Although the Depression and World War II happened during this period, Nolan decided to concentrate on something other than people struggling in life. Nolan wanted to create and define episodes in Australian nationalism, to retell the story of a hero. A hero which now has become a metaphor for humankind — the fighter, the victim, and the hero — resisting tyranny with a passion for freedom. Nolan recognised that the conceptual image of the black square (Kelly's helmet and armour) had been part of modern art since World War I. Nolan just placed a pair of eyes into Kelly's helmet which animates its formal shape. As in most of the series, Kelly's steel head guard dominates the composition. Nolan also concentrates on the Australian outback and shows a different landscape in nearly every painting. Nolan's paintings give the audience an insight into the history of Australia but also show others from the world how beautiful Australia is. The intensity of the colours of the land and bush along with its overall smooth texture help create harmony between legend, symbol and visual impact. Kelly is in the centre of the painting but the colours around him help make him stand out. It's a very simplistic picture but highlights that Ned Kelly is an Australian icon.
Nolan never relied upon one style or technique, but rather experimented throughout his lifetime with many different methods of application, and also devised some of his own. Nolan was inspired by children's art and modernist painting of the early 20th century. During this time many younger artists were veering towards abstraction, Nolan remained committed to the figurative potential of painting. In terms of art history Nolan rediscovered the Australian landscape (Australia has not been an easy country to paint).
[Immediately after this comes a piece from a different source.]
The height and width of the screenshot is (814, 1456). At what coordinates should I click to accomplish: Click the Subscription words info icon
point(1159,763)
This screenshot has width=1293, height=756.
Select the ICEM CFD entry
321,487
His love of literature is seen as visually evident in his work. Other key influences were the modernist artists such as Paul Cézanne, Pablo Picasso, Henri Matisse and Henri Rousseau. Locally, the arrival of the Russian artist Danila Vassilieff in Melbourne, with his simple and direct art, was significant for Nolan.
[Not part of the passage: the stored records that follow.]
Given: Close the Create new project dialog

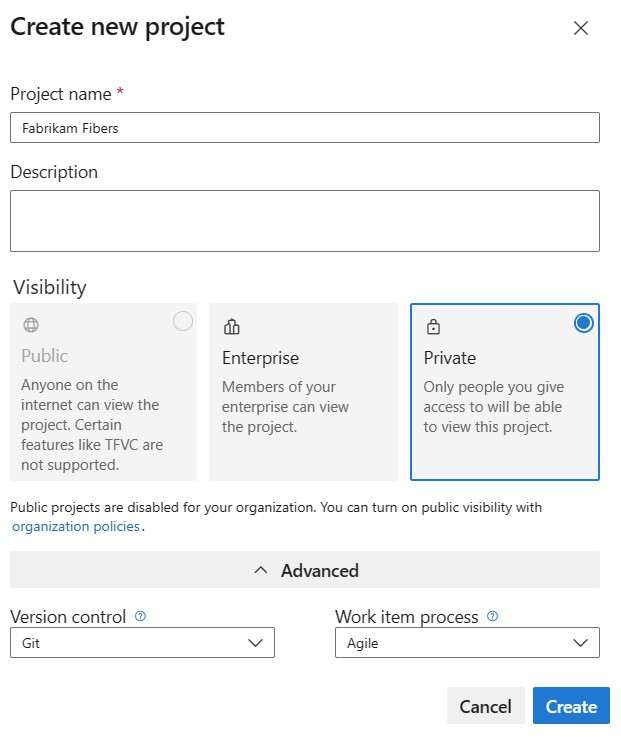Looking at the screenshot, I should coord(581,28).
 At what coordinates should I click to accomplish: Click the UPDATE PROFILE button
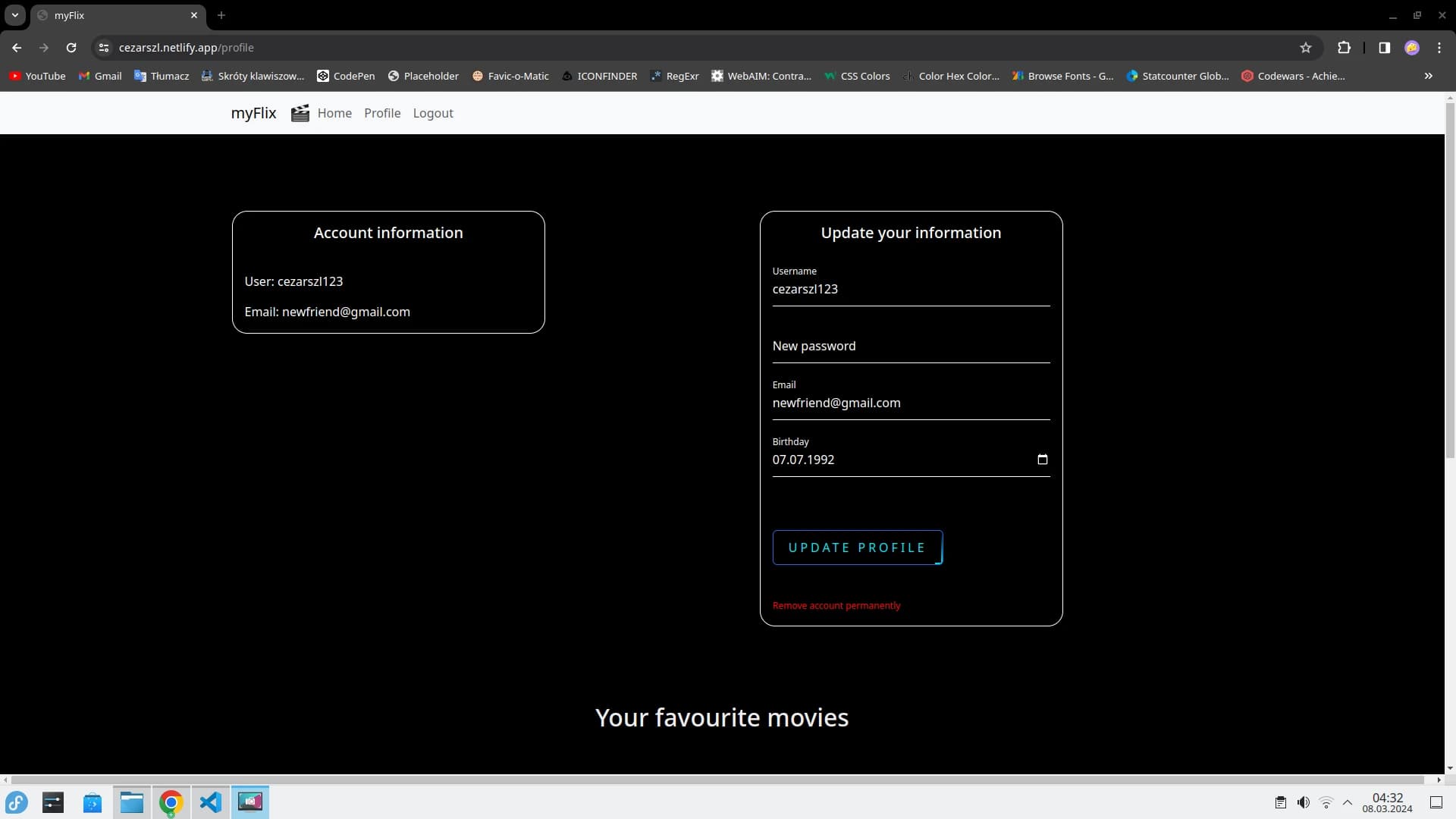coord(857,547)
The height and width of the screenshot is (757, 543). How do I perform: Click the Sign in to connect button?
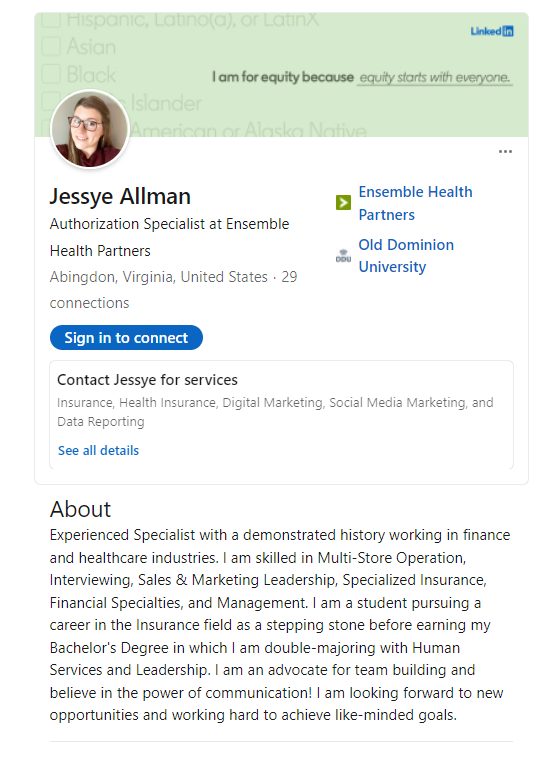pos(126,337)
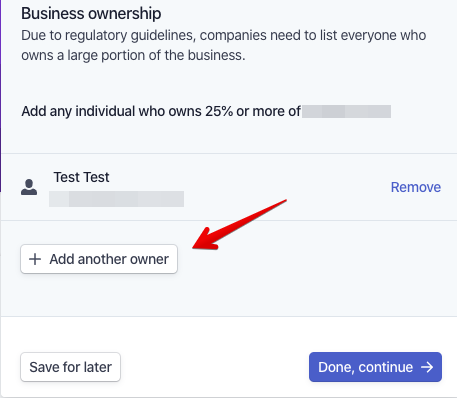Click the blurred details under Test Test
Viewport: 457px width, 398px height.
[116, 199]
In his series, Kelly is a metaphor for Nolan himself. Nolan, like the bushranger, was a fugitive from the law. In July 1944, facing the possibility that he would be sent to Papua New Guinea on front-line duty, Nolan went absent without leave. So when he created this series he viewed himself as the misunderstood hero/artist like the protagonist, Kelly. "Nolan like this Kelly figure has also been a hero, a victim, a man who armoured himself against Australia and who faced it, conquered it, lost it…. ambiguity personified."
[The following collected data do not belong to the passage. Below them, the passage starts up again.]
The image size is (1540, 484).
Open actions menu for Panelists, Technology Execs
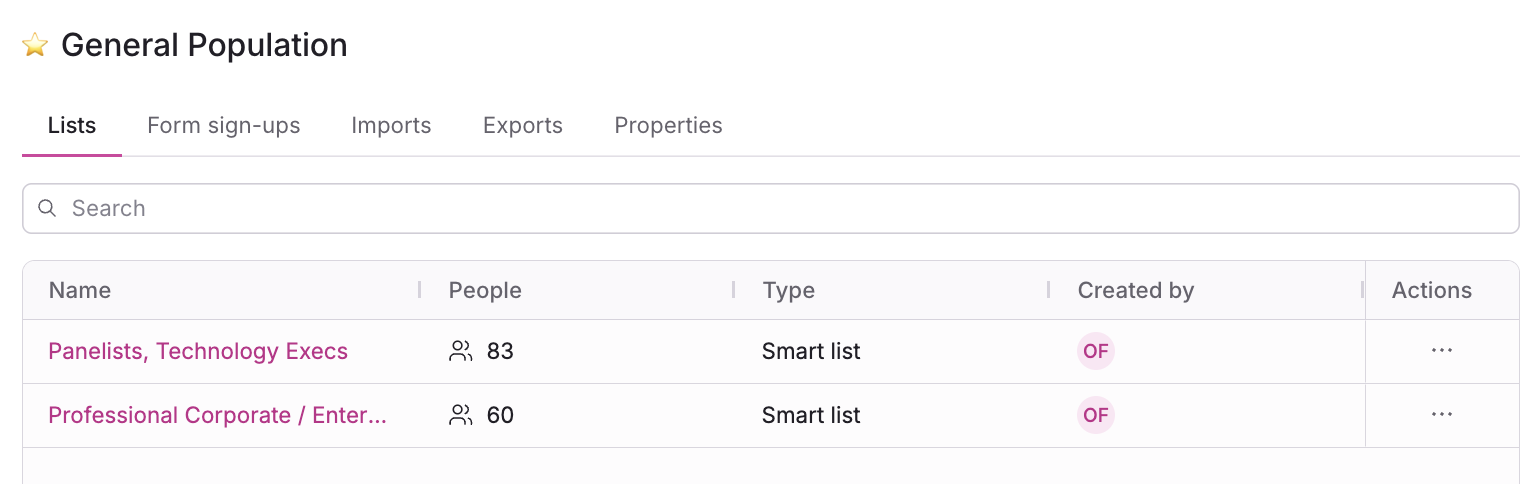point(1441,351)
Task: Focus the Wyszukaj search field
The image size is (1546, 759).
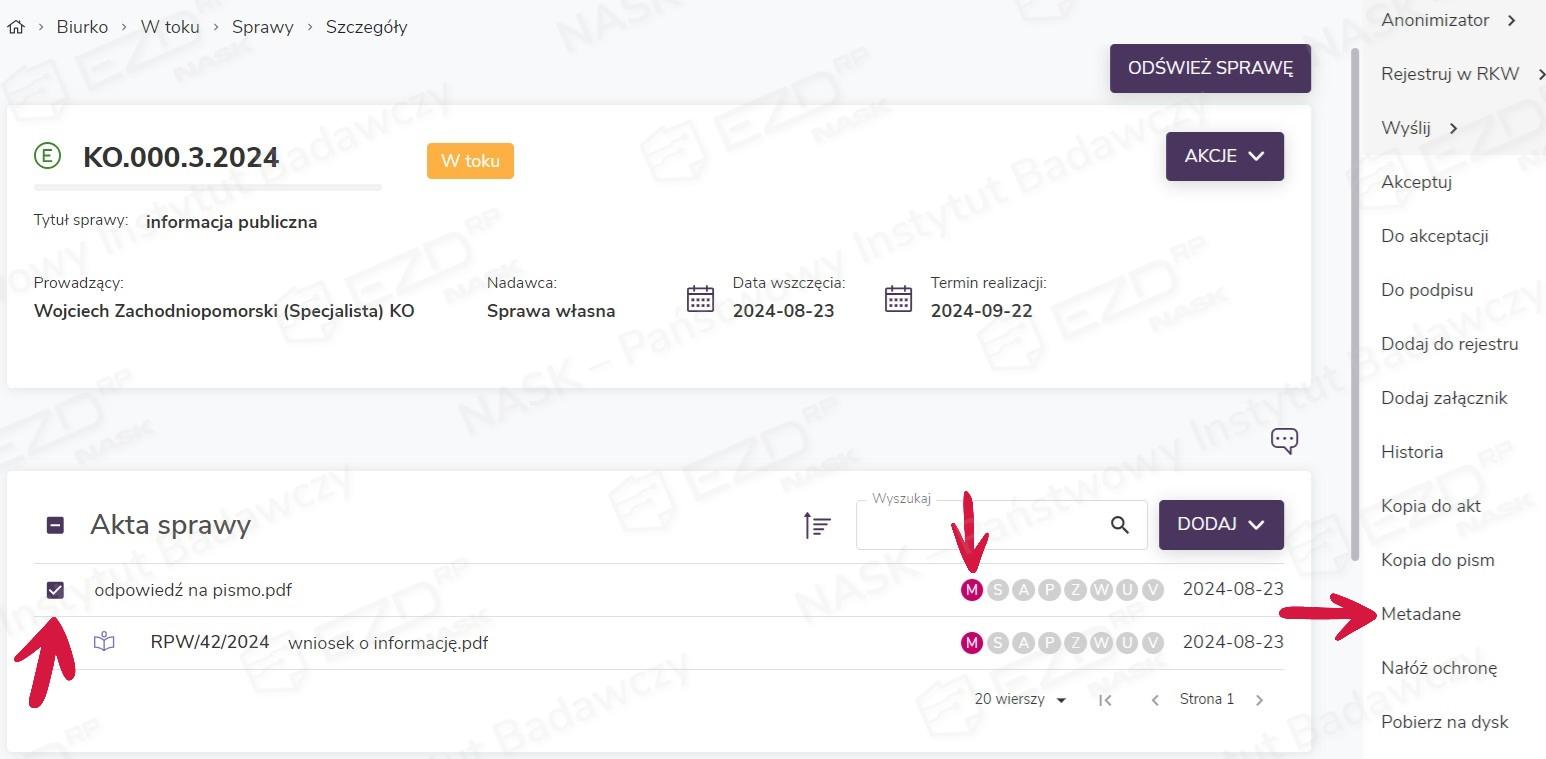Action: pyautogui.click(x=980, y=525)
Nolan's Ned Kelly series is one of the greatest sequences of Australian paintings of the 20th century. His simplified depiction of Kelly in his armour has become an iconic Australian image. Works from Nolan's second Ned Kelly series (ca. mid-1950s) have been acquired by major international galleries, including the Museum of Modern Art in New York and the Tate Modern in London. English critic Robert Melville wrote in 1963 that Nolan's Kelly belonged to "the company of twentieth-century personages which includes Picasso's minotaur, Chirico's mannequins, Ernst's birdmen, Bacon's popes and Giacometti's walking man".
Paintings of Dimboola landscapes by Sidney Nolan, who was stationed in the area while on army duty in World War II, can be found in the National Gallery of Victoria.
In 1951, Nolan moved to London, England. He travelled in Europe, spending a year in 1956 painting themes based on Greek Mythology while in Greece. In Paris, he studied engraving and lithography with S. W. Hayter at Studio 17t two years there. He became friends with the poet Robert Lowell and produced illustrations for some of his books.
In England, Nolan attended the Aldeburgh Festival and become influenced by the organiser and composer Benjamin Britten, exhibiting paintings at the festivals. He continued to travel widely in Europe, Africa, China, Australia, and even Antarctica.